_GIVEN TASK_
In the data below, copy everything from the line containing "This screenshot has height=454, width=763." down to the line containing "Action: tap(931, 117)", both ends and all requests included. Multiply only the coordinates in the answers by 1.2 and round each to a whole number, with halves rounding up.

[Stored items from a collection]
>> START

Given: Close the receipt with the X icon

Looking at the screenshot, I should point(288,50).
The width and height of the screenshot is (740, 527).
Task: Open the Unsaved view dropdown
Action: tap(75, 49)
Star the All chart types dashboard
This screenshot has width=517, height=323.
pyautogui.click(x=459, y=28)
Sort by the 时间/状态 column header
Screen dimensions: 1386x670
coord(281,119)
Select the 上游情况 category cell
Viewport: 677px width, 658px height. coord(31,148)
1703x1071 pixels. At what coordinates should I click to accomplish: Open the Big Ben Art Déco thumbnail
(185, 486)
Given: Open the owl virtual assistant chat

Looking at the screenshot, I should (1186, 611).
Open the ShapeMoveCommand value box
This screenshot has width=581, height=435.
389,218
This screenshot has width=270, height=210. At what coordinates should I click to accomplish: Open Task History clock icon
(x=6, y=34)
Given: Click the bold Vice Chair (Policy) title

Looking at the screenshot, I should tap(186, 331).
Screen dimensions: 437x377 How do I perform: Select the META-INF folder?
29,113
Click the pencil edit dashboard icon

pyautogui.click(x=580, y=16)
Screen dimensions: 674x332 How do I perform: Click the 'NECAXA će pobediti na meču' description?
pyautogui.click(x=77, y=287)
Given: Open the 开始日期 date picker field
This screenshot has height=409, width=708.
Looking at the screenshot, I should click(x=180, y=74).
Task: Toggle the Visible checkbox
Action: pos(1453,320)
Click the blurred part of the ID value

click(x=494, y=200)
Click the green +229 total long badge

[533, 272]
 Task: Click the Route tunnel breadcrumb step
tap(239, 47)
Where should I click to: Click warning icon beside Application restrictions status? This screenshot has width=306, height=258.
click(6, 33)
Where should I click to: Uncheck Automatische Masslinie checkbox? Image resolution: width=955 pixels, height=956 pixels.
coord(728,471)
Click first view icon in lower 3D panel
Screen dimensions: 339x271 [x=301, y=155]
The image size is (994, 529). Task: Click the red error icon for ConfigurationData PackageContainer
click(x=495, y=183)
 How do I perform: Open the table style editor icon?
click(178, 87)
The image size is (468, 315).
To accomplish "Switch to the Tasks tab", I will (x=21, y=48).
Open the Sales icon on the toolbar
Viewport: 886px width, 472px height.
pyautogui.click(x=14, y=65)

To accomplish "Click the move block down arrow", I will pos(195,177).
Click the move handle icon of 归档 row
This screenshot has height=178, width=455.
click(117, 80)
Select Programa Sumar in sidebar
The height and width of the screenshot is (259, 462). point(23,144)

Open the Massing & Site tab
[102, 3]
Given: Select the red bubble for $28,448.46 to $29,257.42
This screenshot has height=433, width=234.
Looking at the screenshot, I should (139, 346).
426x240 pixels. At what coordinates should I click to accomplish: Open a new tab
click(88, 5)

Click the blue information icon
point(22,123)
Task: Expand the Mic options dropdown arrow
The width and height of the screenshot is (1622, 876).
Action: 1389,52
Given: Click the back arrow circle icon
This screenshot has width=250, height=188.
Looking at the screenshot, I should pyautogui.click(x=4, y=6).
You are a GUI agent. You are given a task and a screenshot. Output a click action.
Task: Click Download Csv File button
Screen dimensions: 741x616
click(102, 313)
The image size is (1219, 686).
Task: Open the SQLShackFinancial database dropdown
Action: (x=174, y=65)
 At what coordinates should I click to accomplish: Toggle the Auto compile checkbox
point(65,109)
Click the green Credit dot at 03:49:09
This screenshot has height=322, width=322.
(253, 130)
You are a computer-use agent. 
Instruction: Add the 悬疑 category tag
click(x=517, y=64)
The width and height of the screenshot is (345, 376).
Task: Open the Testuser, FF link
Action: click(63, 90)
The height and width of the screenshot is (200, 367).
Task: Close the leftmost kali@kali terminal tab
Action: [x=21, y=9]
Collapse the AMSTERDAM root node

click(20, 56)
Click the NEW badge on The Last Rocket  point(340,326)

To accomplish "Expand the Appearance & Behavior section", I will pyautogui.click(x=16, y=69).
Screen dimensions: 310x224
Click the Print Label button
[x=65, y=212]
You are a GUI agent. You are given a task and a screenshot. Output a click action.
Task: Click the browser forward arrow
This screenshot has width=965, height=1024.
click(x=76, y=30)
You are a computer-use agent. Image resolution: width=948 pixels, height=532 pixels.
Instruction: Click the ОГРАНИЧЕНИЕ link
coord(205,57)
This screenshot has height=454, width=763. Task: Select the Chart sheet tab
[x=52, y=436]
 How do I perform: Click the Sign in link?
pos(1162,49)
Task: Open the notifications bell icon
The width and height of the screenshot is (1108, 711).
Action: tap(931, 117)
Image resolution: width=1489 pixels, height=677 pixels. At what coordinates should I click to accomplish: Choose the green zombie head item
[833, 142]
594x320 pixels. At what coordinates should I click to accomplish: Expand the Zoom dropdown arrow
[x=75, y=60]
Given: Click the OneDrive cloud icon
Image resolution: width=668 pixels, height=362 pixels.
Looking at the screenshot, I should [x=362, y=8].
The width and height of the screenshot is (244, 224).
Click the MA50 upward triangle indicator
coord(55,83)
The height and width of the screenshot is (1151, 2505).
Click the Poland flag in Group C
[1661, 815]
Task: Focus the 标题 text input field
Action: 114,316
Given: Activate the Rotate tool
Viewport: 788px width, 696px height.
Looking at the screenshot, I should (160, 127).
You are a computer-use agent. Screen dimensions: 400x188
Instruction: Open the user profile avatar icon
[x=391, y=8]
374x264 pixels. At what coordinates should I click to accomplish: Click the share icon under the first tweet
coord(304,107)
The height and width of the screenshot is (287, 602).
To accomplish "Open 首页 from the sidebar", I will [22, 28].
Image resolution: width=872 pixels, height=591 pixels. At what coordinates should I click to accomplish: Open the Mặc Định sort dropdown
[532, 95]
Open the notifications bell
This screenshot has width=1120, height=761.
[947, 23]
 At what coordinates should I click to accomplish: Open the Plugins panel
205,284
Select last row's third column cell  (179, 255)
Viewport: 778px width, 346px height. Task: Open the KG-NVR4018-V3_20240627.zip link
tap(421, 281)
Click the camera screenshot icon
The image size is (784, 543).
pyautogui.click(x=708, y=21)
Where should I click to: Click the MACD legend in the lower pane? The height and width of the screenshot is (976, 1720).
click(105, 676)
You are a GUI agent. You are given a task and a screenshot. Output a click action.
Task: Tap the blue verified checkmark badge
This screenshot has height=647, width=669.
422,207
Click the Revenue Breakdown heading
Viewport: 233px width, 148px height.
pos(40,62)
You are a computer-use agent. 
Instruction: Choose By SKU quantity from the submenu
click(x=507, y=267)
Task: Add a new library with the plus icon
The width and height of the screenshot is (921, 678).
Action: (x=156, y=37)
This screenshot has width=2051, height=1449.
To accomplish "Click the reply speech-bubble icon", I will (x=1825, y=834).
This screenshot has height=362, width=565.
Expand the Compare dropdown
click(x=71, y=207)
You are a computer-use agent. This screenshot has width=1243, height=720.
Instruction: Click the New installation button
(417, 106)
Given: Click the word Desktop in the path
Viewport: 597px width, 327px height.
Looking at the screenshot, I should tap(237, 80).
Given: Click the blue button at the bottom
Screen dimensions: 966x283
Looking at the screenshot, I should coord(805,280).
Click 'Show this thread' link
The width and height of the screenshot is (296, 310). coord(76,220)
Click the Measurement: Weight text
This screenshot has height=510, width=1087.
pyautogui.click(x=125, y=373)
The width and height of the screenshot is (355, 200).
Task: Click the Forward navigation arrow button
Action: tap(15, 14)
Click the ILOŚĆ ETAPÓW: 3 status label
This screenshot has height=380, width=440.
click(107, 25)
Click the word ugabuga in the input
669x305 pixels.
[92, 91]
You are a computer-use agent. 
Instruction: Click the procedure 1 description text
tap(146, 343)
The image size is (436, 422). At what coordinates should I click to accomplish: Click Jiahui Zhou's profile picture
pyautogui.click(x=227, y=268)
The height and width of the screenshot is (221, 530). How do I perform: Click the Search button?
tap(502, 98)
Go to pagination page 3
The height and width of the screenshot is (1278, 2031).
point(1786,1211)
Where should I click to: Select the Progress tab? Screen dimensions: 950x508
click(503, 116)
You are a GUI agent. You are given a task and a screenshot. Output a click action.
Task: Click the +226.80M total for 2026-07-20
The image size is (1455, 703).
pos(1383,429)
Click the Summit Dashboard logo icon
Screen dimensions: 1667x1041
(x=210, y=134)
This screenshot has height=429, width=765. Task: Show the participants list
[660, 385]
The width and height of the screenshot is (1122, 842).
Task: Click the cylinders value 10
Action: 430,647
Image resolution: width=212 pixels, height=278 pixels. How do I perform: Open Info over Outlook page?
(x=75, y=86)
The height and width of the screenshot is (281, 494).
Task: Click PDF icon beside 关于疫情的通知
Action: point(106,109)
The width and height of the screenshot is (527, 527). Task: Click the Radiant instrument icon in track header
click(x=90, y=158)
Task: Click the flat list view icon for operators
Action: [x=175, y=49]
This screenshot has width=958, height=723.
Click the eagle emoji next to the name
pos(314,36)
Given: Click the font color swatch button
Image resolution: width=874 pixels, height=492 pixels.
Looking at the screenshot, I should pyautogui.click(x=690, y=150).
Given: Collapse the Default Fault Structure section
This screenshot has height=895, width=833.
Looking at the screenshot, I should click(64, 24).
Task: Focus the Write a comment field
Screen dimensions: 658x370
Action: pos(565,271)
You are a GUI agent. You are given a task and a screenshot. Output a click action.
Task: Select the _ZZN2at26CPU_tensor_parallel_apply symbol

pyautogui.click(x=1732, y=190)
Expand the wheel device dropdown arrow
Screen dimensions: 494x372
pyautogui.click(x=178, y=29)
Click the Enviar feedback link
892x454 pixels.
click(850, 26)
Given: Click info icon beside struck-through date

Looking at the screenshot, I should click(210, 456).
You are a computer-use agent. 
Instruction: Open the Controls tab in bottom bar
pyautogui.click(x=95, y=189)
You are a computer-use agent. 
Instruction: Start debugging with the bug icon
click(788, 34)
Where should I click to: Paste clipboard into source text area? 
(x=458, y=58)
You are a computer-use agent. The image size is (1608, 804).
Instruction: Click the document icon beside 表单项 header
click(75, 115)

>> END

_EXPECTED OUTPUT_
This screenshot has height=454, width=763. Task: Select the Chart sheet tab
[x=62, y=523]
 How do I perform: Click the Sign in link?
pos(1394,59)
Task: Open the notifications bell icon
The width and height of the screenshot is (1108, 711).
Action: tap(1117, 140)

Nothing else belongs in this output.